» **YOUR GOAL**
Copy out, from the data below, each line in which the word "item" occurs.

» **RECORDS SUPPLIED**
--- START ---
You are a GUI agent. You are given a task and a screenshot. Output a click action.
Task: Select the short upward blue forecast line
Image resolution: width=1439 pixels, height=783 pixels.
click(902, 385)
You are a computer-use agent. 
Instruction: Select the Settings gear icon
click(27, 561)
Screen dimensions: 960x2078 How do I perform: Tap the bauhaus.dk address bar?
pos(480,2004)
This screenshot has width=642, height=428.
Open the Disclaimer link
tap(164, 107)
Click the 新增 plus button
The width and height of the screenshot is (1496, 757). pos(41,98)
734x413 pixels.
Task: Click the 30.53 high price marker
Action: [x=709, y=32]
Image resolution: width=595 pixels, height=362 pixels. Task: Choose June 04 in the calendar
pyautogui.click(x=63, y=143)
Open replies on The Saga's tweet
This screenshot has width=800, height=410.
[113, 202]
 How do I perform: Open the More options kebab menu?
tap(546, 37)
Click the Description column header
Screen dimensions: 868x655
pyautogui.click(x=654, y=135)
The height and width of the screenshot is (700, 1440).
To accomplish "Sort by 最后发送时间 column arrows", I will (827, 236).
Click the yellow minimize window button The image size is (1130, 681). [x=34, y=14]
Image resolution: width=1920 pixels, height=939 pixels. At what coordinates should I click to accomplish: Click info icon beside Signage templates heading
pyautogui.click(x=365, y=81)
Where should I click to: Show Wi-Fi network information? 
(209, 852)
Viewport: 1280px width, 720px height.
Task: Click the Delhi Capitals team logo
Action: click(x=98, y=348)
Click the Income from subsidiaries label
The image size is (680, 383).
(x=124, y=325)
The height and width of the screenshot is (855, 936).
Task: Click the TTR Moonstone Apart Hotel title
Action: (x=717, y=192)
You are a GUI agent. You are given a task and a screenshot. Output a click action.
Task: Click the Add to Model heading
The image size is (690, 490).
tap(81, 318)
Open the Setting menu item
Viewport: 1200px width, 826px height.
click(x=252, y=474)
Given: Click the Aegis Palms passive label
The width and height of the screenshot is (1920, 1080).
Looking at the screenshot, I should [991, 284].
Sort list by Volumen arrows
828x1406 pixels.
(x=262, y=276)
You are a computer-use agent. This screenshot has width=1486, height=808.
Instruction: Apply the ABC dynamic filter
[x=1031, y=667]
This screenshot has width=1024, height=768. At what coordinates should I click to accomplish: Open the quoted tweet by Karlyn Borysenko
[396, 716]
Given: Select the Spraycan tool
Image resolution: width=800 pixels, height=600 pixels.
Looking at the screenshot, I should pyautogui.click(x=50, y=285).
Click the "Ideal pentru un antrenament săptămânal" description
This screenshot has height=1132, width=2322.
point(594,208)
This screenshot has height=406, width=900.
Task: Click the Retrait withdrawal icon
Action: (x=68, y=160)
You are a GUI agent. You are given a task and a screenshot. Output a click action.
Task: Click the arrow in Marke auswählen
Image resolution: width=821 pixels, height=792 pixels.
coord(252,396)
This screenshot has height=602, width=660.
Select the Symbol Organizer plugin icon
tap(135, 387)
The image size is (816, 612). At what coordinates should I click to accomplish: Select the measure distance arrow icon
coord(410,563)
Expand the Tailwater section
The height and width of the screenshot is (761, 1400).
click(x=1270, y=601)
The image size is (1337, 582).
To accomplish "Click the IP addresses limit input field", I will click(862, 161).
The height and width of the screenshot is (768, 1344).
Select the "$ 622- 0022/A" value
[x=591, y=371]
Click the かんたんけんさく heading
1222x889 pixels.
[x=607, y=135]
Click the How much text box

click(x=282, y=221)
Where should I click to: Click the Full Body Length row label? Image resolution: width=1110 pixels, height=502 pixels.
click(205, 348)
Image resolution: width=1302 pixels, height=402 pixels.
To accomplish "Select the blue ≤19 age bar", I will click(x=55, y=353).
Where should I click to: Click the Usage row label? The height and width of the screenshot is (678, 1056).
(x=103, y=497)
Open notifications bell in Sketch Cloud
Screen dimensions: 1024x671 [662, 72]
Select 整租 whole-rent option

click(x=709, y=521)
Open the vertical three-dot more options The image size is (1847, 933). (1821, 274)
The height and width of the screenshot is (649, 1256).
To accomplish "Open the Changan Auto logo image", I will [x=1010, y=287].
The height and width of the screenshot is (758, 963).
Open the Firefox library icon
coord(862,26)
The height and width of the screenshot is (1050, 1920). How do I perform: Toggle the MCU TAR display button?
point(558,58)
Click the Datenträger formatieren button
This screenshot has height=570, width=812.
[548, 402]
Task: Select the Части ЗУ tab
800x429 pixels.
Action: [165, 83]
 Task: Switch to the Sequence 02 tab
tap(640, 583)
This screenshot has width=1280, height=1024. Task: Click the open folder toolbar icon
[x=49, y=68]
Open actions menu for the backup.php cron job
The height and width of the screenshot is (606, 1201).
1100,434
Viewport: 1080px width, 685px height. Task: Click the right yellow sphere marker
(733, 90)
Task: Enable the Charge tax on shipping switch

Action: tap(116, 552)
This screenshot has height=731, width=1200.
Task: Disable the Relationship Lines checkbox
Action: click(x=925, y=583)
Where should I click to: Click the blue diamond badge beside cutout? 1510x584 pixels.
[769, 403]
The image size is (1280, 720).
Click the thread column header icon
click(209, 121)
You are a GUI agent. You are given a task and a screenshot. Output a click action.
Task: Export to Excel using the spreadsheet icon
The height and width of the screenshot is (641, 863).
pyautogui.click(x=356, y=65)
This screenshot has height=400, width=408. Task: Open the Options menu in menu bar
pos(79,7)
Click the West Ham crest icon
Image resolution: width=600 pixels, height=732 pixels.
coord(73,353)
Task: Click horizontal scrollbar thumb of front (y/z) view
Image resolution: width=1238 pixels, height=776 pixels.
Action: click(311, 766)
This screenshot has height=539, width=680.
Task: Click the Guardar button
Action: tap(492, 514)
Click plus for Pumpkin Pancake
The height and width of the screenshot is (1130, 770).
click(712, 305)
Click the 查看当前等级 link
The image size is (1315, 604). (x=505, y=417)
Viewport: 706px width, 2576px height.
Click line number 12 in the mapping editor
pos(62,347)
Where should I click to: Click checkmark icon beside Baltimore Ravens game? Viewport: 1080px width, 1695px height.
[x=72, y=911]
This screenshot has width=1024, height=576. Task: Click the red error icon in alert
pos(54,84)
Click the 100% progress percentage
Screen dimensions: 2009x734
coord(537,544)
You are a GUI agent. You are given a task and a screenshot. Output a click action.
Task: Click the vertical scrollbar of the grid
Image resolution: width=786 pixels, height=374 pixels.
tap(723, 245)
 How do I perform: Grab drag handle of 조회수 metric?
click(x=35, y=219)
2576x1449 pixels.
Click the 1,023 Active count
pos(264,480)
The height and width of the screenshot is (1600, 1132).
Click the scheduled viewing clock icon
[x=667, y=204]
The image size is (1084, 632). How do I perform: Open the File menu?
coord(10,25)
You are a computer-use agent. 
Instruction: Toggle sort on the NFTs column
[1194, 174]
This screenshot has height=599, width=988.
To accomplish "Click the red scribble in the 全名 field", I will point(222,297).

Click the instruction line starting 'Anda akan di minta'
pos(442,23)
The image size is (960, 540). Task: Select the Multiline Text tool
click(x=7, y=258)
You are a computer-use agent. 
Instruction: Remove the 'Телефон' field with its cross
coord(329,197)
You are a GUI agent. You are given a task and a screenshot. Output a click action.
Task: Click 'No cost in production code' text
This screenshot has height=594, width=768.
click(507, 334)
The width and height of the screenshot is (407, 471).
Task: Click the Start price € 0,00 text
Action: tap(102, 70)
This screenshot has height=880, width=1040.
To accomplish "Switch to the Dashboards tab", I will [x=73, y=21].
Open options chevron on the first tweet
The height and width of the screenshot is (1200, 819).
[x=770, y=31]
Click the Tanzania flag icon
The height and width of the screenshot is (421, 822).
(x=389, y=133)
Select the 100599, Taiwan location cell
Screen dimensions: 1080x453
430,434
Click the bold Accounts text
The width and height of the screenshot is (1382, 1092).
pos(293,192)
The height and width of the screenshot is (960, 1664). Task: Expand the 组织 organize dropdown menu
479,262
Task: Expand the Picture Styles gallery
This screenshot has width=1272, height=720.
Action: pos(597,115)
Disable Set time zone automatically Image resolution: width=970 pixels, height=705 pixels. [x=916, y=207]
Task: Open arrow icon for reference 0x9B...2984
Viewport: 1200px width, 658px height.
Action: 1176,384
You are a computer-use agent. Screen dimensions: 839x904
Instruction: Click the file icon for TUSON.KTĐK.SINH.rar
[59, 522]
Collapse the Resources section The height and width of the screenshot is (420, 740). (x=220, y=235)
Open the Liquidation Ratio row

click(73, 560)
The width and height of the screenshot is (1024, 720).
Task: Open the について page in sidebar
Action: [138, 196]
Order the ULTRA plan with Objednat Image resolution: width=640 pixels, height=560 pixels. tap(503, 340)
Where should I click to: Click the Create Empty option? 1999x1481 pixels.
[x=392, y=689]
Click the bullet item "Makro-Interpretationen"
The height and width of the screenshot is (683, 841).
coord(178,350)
--- END ---
» **RESPONSE TO THIS TASK**
Open the Setting menu item
Click the bullet item "Makro-Interpretationen"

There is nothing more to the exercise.